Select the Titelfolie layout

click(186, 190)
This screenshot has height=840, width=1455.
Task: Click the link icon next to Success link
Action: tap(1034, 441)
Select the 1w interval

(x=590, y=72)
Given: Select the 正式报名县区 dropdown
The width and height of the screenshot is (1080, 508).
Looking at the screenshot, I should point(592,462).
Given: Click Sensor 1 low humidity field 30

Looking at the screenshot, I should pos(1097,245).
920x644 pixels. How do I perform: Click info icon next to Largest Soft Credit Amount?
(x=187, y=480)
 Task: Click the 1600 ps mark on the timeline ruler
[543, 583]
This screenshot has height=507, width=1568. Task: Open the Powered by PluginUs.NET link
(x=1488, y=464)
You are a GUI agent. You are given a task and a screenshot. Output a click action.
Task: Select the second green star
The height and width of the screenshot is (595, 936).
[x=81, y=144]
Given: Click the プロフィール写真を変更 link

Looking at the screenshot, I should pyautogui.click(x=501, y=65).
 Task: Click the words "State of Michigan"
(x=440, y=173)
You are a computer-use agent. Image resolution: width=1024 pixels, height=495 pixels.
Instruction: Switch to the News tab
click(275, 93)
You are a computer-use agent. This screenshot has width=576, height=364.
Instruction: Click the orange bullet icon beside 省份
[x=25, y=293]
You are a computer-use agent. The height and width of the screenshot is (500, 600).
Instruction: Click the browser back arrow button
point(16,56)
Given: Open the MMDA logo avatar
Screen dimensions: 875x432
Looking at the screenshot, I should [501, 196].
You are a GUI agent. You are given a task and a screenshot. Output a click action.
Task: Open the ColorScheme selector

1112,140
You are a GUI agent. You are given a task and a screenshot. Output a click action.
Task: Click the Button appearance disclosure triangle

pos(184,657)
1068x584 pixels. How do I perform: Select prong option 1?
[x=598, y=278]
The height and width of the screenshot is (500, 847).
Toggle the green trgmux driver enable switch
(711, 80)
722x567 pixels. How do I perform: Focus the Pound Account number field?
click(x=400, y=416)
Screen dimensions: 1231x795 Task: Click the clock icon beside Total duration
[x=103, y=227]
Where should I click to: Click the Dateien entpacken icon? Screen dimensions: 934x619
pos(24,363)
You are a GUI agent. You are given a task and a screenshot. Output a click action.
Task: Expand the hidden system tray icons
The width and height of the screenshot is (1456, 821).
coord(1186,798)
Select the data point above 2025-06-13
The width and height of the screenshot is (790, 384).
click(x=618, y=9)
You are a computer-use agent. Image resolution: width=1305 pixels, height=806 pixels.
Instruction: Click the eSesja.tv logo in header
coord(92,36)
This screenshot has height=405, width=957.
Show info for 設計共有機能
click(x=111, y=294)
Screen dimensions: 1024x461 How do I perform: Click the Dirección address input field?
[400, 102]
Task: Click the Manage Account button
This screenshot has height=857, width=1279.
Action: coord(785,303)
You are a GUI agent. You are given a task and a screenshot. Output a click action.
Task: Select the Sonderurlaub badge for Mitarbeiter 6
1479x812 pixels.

[Task details]
Copy exactly the stretch of data above from the line with "Task: Click the 1600" through the line with "You are a computer-use agent. This", and omit all other lines.

[Written answer]
 Task: Click the 1600 ps mark on the timeline ruler
[543, 583]
This screenshot has height=507, width=1568. Task: Open the Powered by PluginUs.NET link
(x=1488, y=464)
You are a GUI agent. You are given a task and a screenshot. Output a click action.
Task: Select the second green star
The height and width of the screenshot is (595, 936).
[x=81, y=144]
Given: Click the プロフィール写真を変更 link

Looking at the screenshot, I should pyautogui.click(x=501, y=65).
 Task: Click the words "State of Michigan"
(x=440, y=173)
You are a computer-use agent. Image resolution: width=1024 pixels, height=495 pixels.
Instruction: Switch to the News tab
click(275, 93)
You are a computer-use agent. This screenshot has width=576, height=364.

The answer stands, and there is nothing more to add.